Dataset entries

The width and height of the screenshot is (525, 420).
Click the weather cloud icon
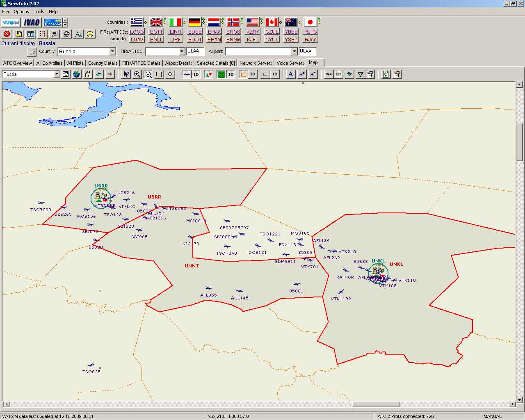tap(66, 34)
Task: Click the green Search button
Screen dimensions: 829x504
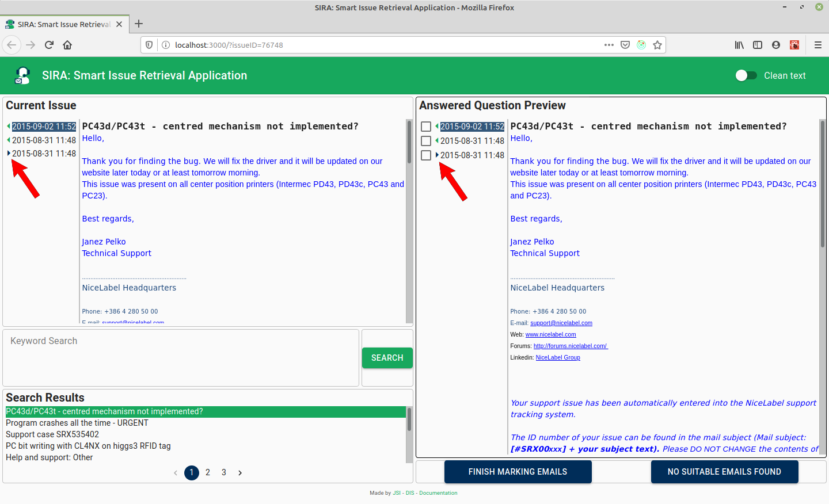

**Your assignment:** Each record must appear again exactly as written above, without its pictures.

**Answer below:**
The width and height of the screenshot is (525, 420).
Click the weather cloud icon
tap(66, 34)
Task: Click the green Search button
Screen dimensions: 829x504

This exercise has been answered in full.